AIM: Rewrite every line of the items below, swapping each "icon" for "symbol" and changing nothing else. Leave the pictures out of your answer.

DATA FOR THIS TASK:
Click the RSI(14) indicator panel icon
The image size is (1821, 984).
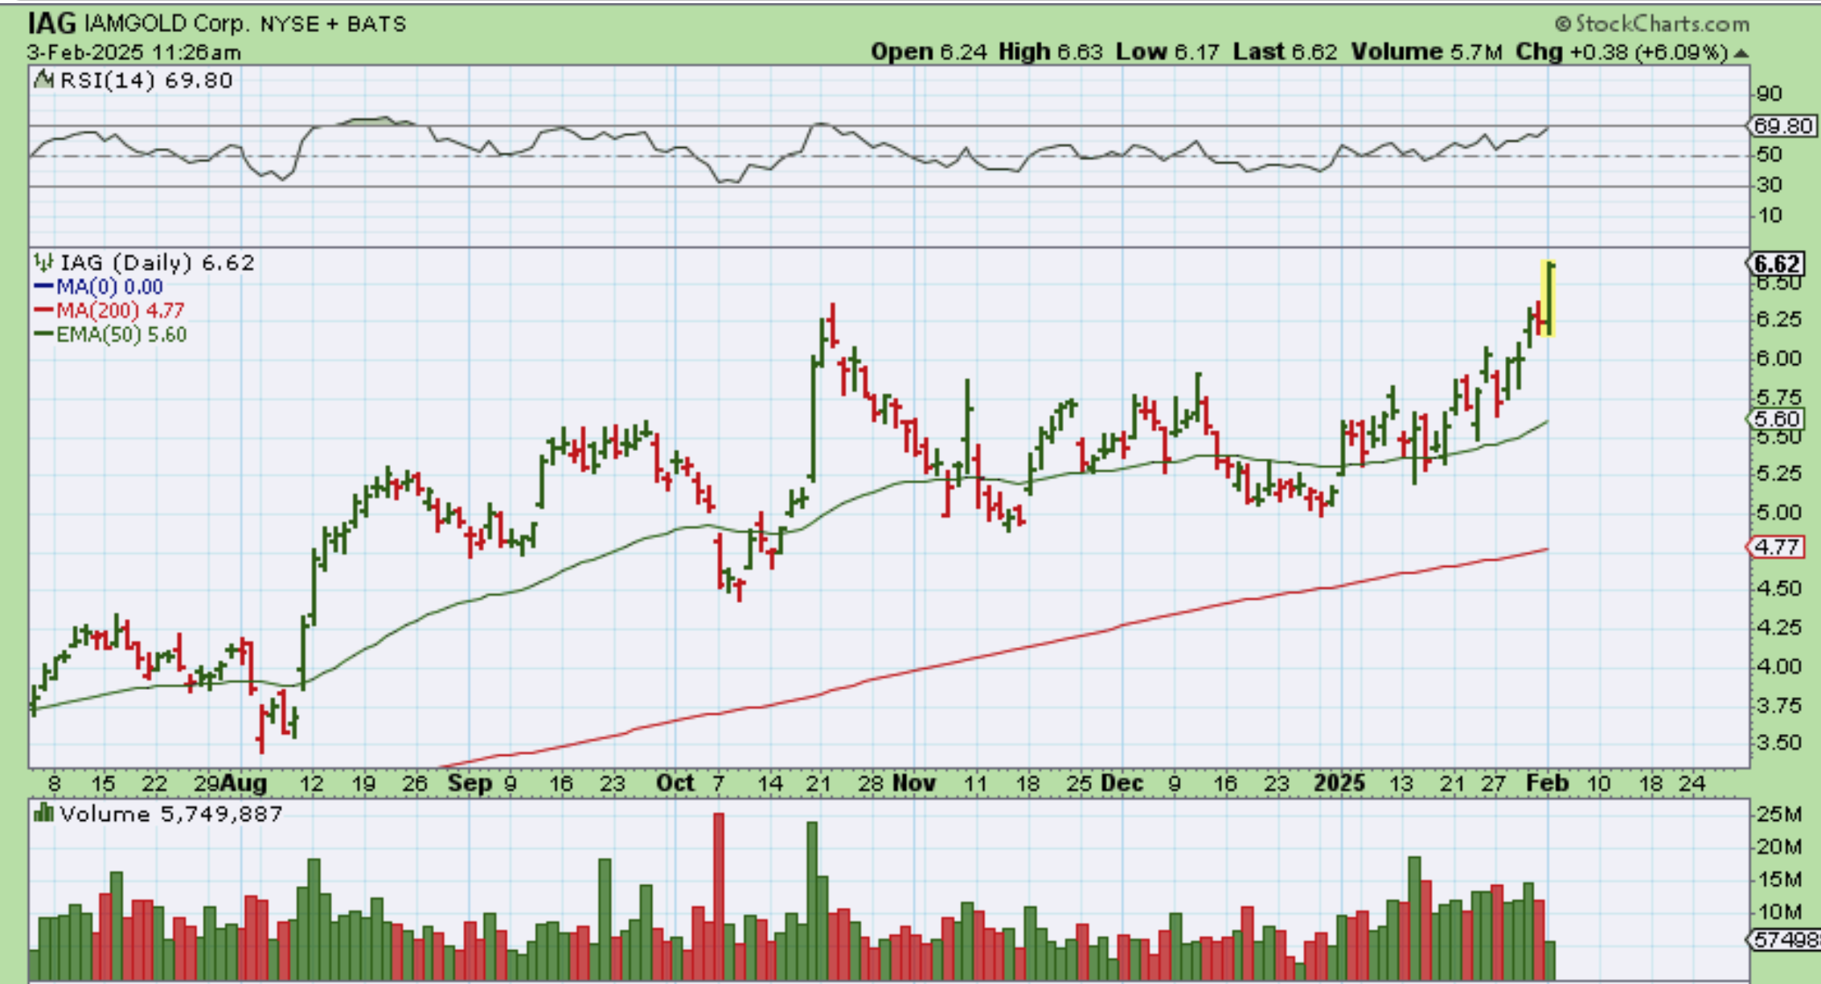coord(43,80)
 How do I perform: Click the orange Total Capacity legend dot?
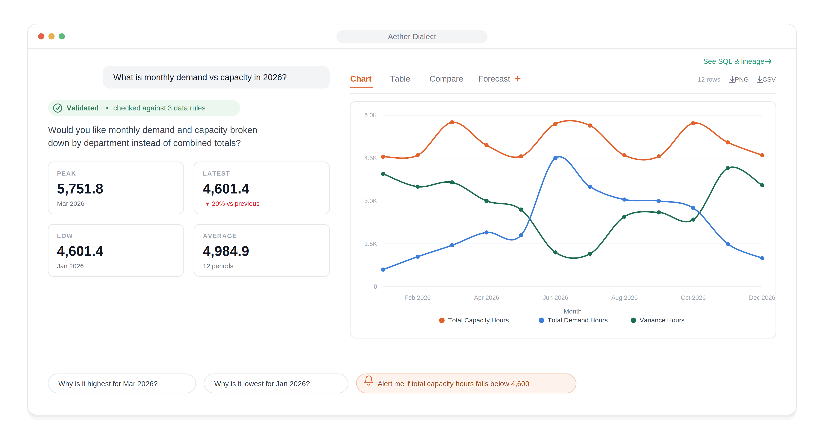pos(442,320)
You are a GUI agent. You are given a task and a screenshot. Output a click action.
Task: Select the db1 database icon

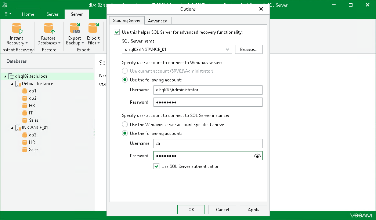(x=25, y=91)
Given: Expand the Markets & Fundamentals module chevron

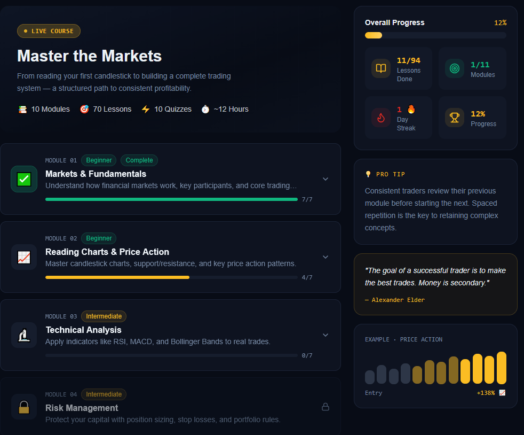Looking at the screenshot, I should tap(325, 179).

SOLVED PROBLEM:
Click the RSI(14) indicator panel symbol
The image size is (1821, 984).
coord(43,80)
 How do I perform: Click the orange Total Capacity legend dot?
pos(442,320)
You are a GUI agent. You are given a task and a screenshot. Output a click action.
Task: Select the db1 database symbol

(x=25, y=91)
Given: Expand the Markets & Fundamentals module chevron

Looking at the screenshot, I should tap(325, 179).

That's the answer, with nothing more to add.